Neurobiology of Disease (Mar 2025)
Binding of HCN channels to GABAB receptors in dopamine neurons of the VTA limits synaptic inhibition and prevents the development of anxiety
Abstract
During GABAergic synaptic transmission, G protein-coupled GABAB receptors (GBRs) activate K+ channels that prolong the duration of inhibitory postsynaptic potentials (IPSPs). We now show that KCTD16, an auxiliary GBR subunit, anchors hyperpolarization-activated cyclic nucleotide-gated (HCN) channels containing HCN2/HCN3 subunits to GBRs.

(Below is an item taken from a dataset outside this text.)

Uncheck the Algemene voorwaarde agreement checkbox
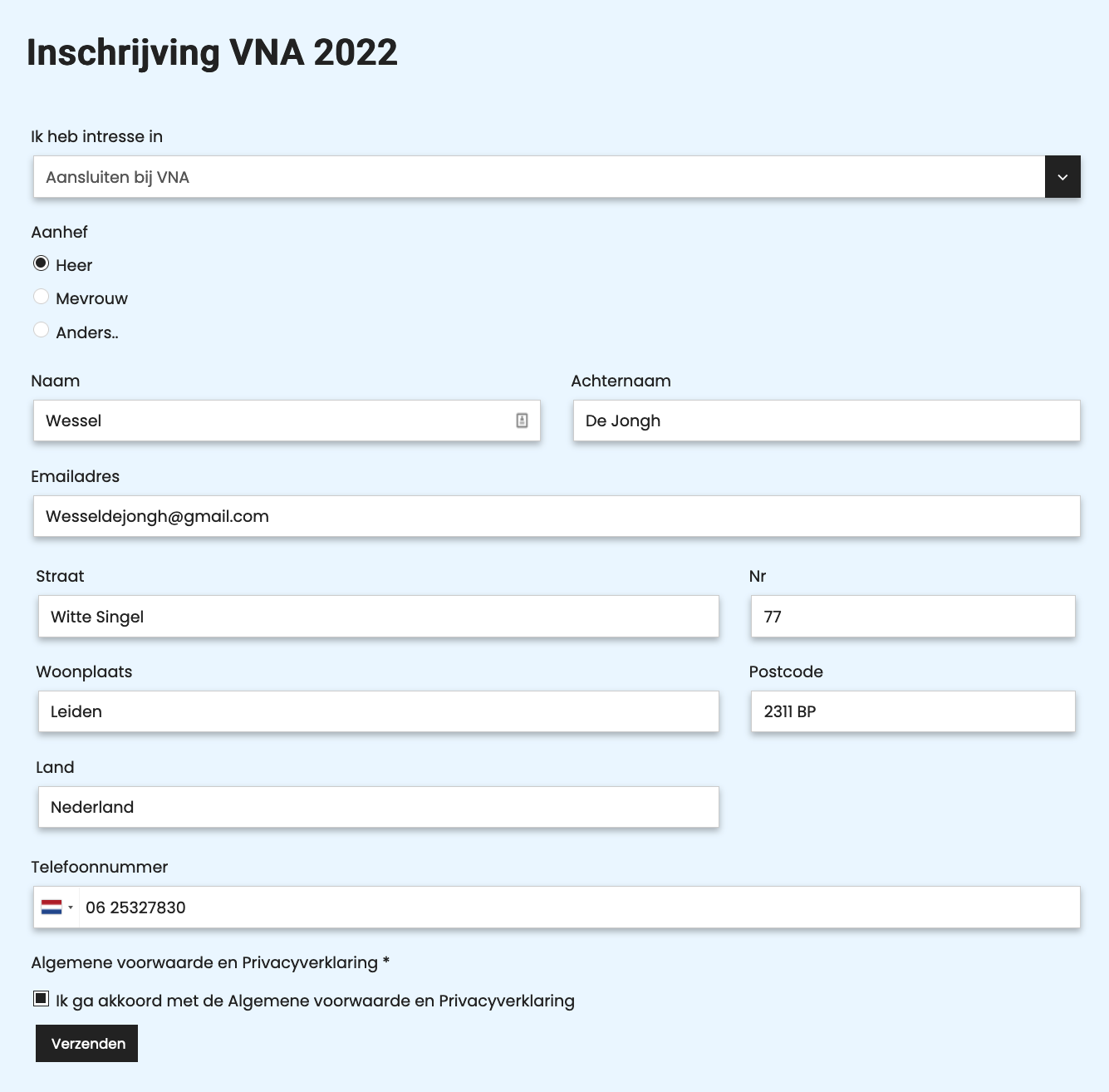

In dopamine neurons of the VTA (DAVTA neurons), this interaction facilitates activation of HCN channels via hyperpolarization during IPSPs, counteracting the GBR-mediated late phase of these IPSPs. Consequently, disruption of the GBR/HCN complex in KCTD16−/− mice leads to prolonged optogenetic inhibition of DAVTA neuron firing. KCTD16−/− mice exhibit increased anxiety-like behavior in response to stress - a behavior replicated by CRISPR/Cas9-mediated KCTD16 ablation in DAVTA neurons or by intra-VTA infusion of an HCN antagonist in wild-type mice. Our findings support that the retention of HCN channels at GABAergic synapses by GBRs in DAVTA neurons provides a negative feedback mechanism that restricts IPSP duration and mitigates the development of anxiety.